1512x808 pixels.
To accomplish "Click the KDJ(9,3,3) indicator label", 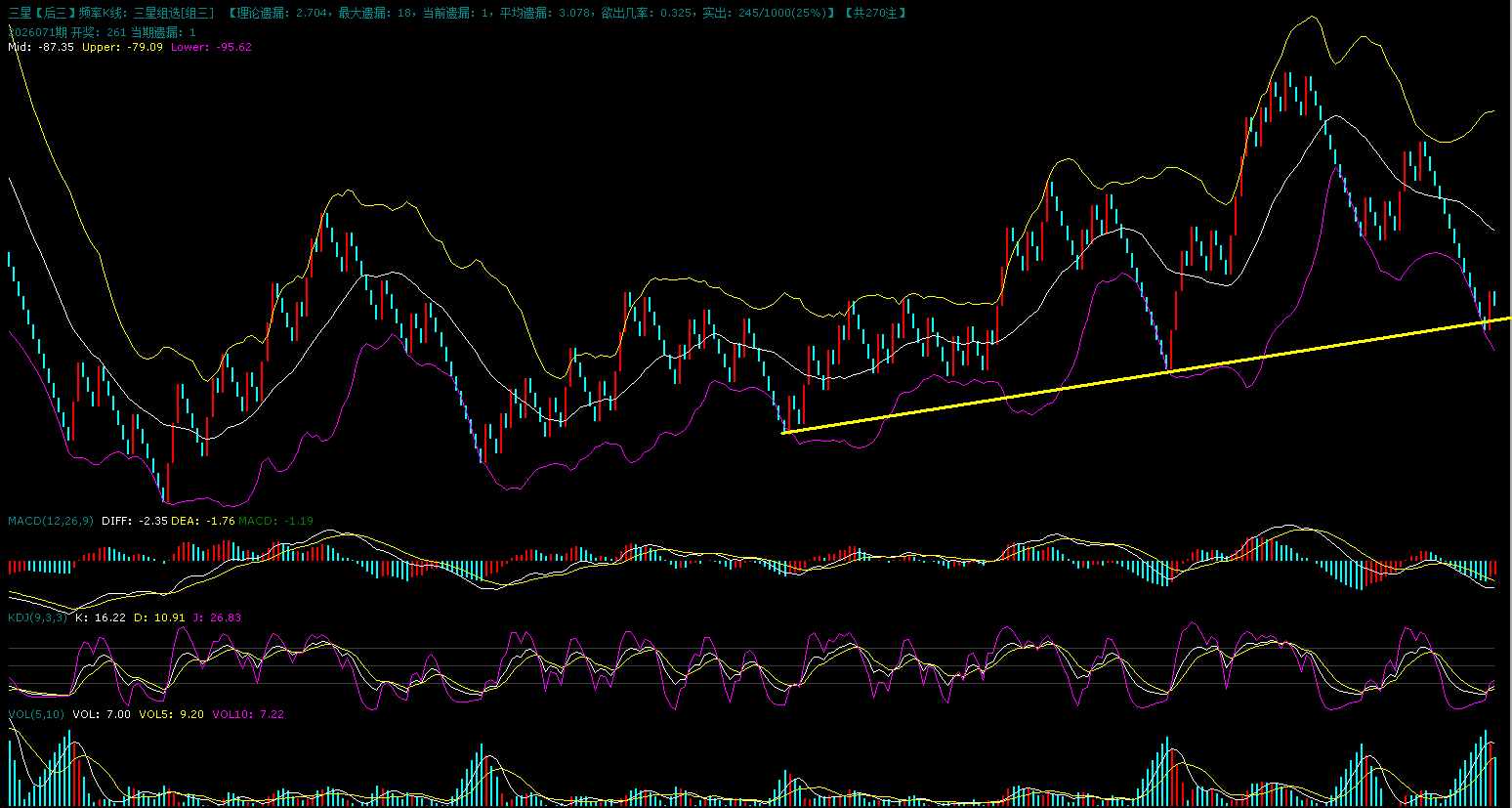I will tap(37, 617).
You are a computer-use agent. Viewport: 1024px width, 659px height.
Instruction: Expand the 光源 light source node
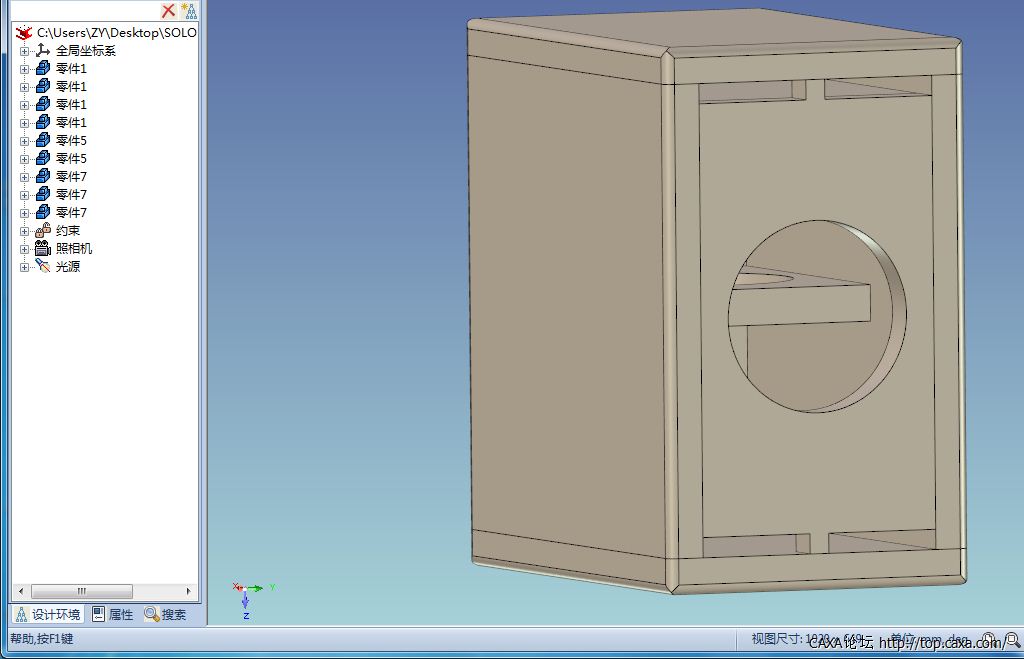click(x=25, y=267)
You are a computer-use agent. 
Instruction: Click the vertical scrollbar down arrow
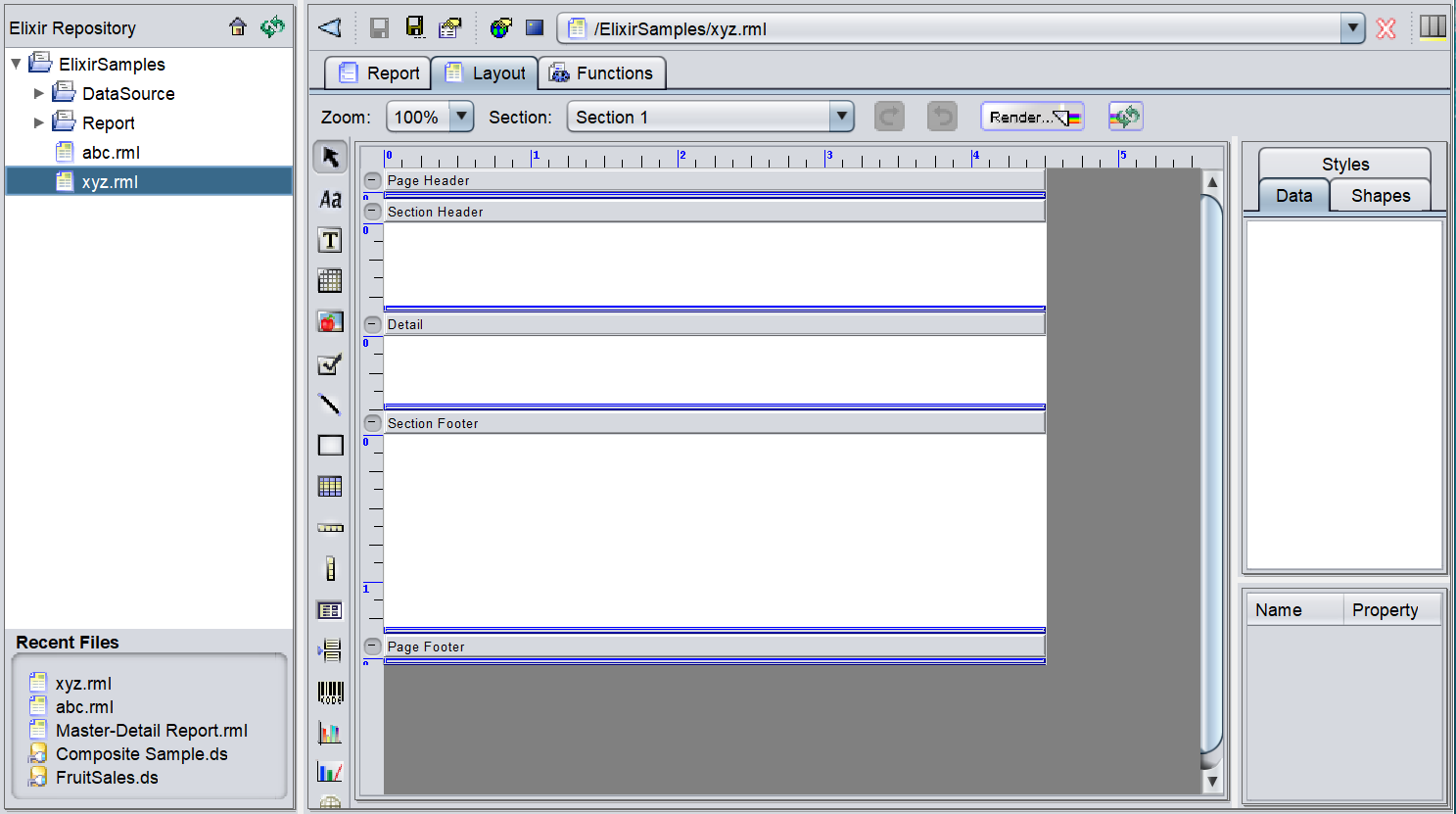pyautogui.click(x=1212, y=782)
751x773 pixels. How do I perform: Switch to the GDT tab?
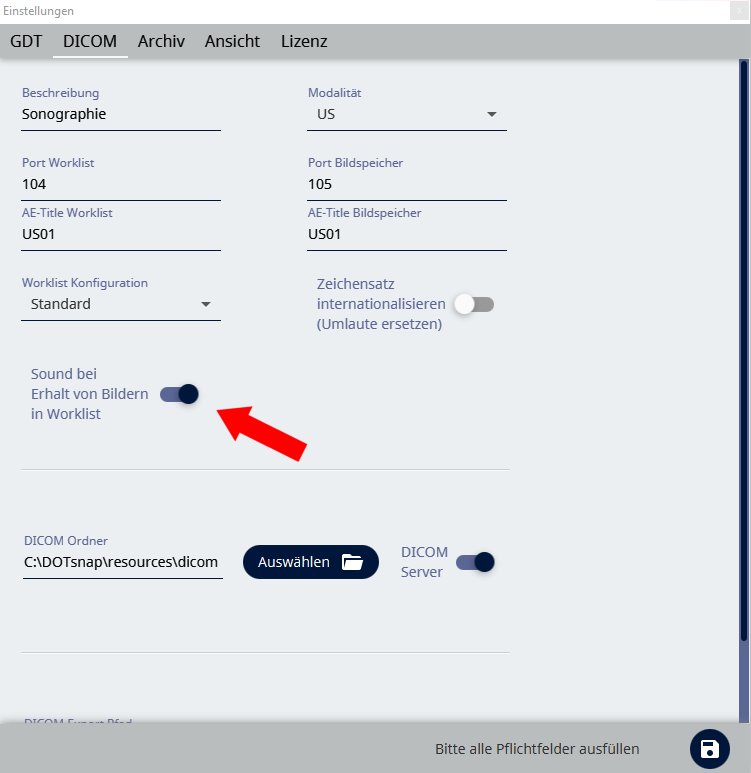coord(26,41)
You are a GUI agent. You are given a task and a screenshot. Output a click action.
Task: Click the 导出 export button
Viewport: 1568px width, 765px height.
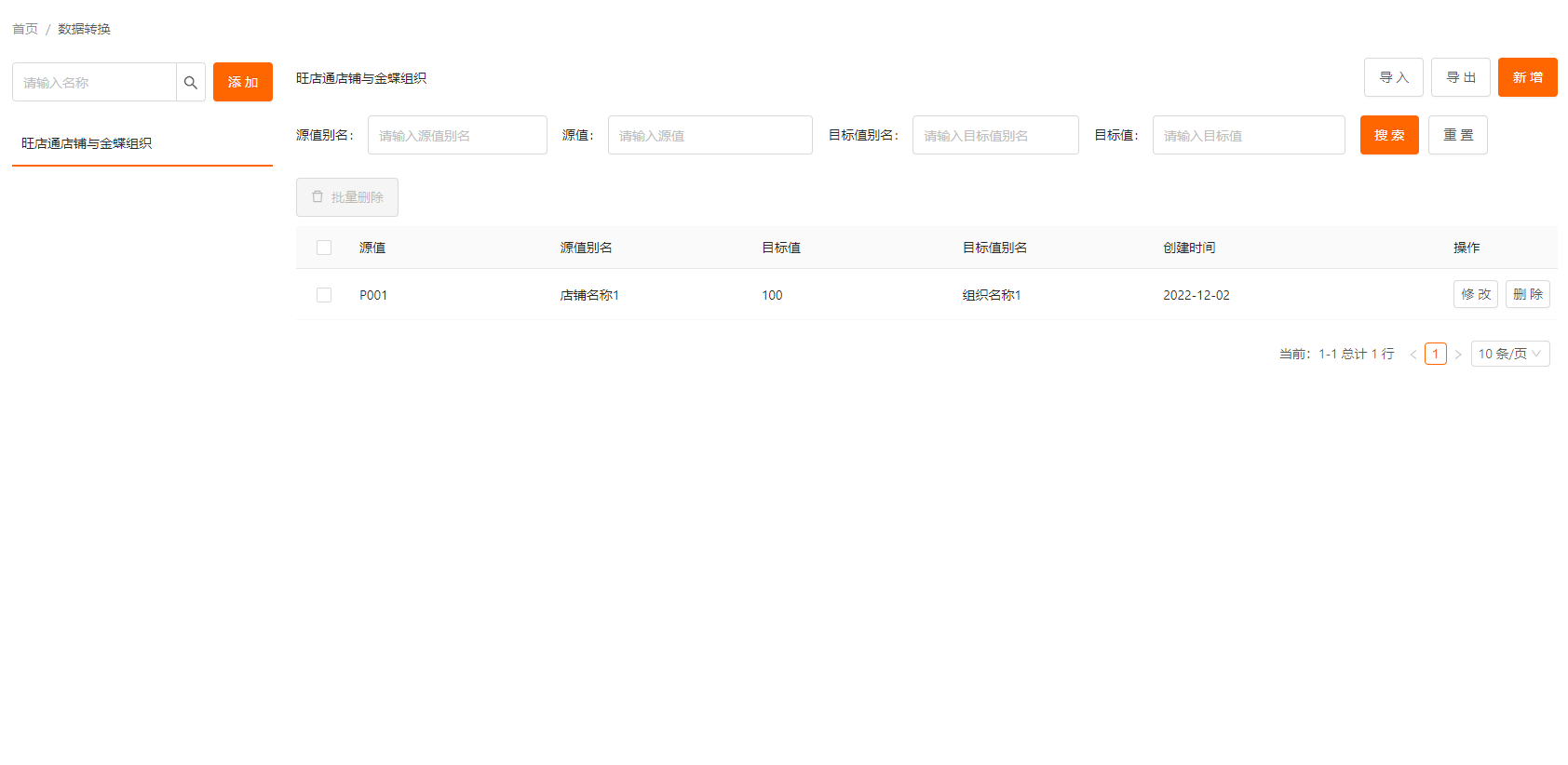click(x=1460, y=78)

▶ [Task directions]: Pull every line containing the word "computer" out of the material and copy it.

▶ [Output for this exercise]:
You are a computer-use agent. Viewport: 1024px width, 659px height.
You are a computer-use agent. 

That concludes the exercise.